> _LESETEXT_
Es ist bereits eine Tradition: Zur Eröffnung der Innsbrucker Festwochen gibt's eine barocke Opern-Wiederentdeckung. Heuer ist es die "L’ Idalma overo Chi dura la vince" – "Idalma, oder Wer durchhält, gewinnt" von Bernardo Pasquini. Der war im 17. Jahrhundert eine musikalische Instanz in Rom. Im Wettsteit gegen Alessandro Scarlatti komponierte Pasqini seine "Idalma" im Römischen Karneval 1680. Der Dirigent und Intendant der Festwochen Alessandro de Marchi hat mit Giovanna Barbati eine Neufassung des seit rund 350 Jahren vergessenen Werkes anhand der Handschrift des Komponisten erstellt.
Bildquelle: Birgit Gufler
Ein adliger Schürzenjäger serviert seine jüngste Eroberung ab, um wieder zu seiner Ex zurückzukehren. Die hat aber bereits seinen besten Freund geheiratet, was den Weiberhelden aber nicht abschreckt. Selbst sein Diener findet, Herr Lindoro sollte lieber bei der schönen Idalma bleiben, die er gerade gegen den Willen ihres Vaters geheiratet hat. Diese Konstellation erinnert nicht zufällig an "Don Juan". Eheliche Treue, unerschütterliche Liebe waren bereits im 17. Jahrhundert ein Lieblingsthema an den italienischen Adelshäusern, und Bernardo Pasquini stand schließlich über vierzig Jahre im Dienste der römischen Familie Borghese.
Die unerschütterlich liebende Idalma und ihre ebenso ehrenhafte Rivalin Irene sind in Pasquinis Commedia per musica die standhaften Heldinnen, die Männer um sie herum dafür umso wankelmütiger. Ihre bauernschlaue Dienerschaft unterstützt die Irrungen und Wirrungen der Paare und amüsiert sich und das Publikum in zahlreichen folkloristischen Nummern. "Idalma, oder wer durchhält gewinnt" entpuppt sich in Innsbruck als eine überraschend abwechslungsreiche und dennoch prunkvolle Barockopern-Ausgrabung.
Bildquelle: Birgit Gufler Alessandro de Marchis gelungene Neufassung von "Idalma" verzichtet auf langatmige musikalische Wiederholungen und punktet stattdessen mit einem Feuerwerk an Affekten. Das unter seiner Leitung munter aufspielende Innsbrucker Festwochenorchester liefert dazu eine unerschöpfliche Vielfalt an Klangfarben, Rhythmen und Tempi. In allen Stimmfächern überzeugen in Innsbruck die spielfreudigen, hochkarätigen Solisten bis in den letzten und längsten Akt des knapp vierstündigen Abends. Vorneweg brilliert Altistin Margherita Maria Sala als Irene, gefolgt von Arianna Vendittelli als hoffnungslos verliebte Idalma und Rupert Charlesworth als Womanizer Lindoro.

> _AUFGABE_
Beantworte anhand des Lesetextes über die Oper „Idalma“ diese Fragen:
1. Wann komponierte Bernardo Pasquini seine „Idalma“?
2. In wessen Diensten stand Pasquini über vierzig Jahre?
3. Wer singt in Innsbruck die Rolle der Irene?
Stütze dich ausschließlich auf den Lesetext.

> _GEGEBENES MATERIAL_

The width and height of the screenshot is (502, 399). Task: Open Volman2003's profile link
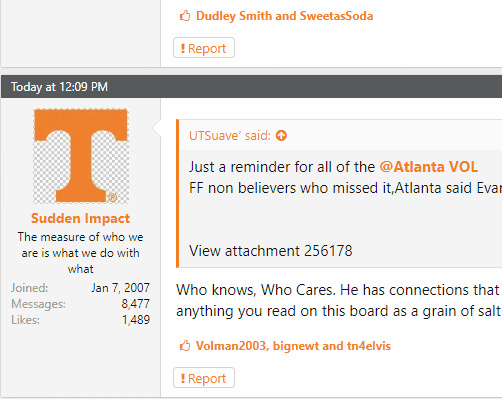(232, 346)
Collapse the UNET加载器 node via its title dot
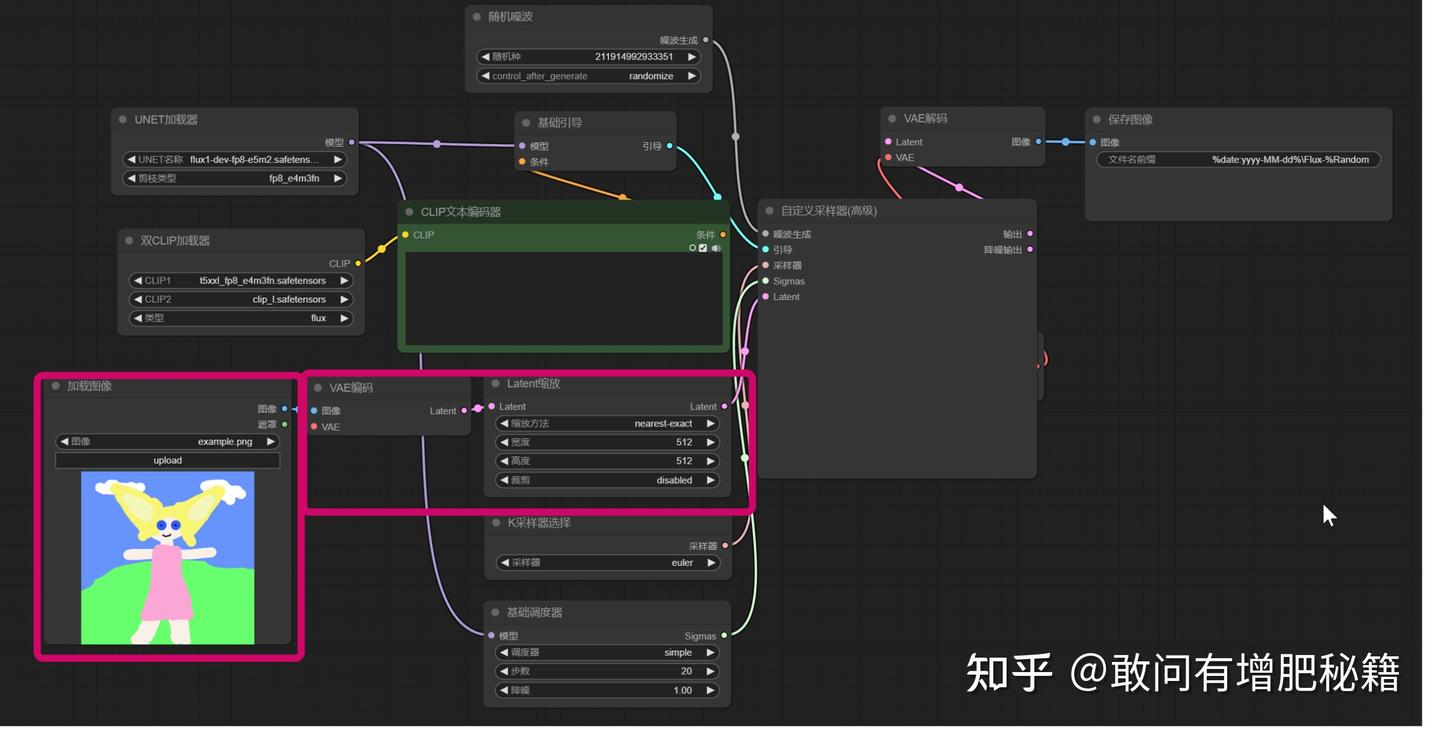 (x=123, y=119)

> _LÖSUNG_
1. Im Römischen Karneval 1680.
2. Im Dienste der römischen Familie Borghese.
3. Die Altistin Margherita Maria Sala.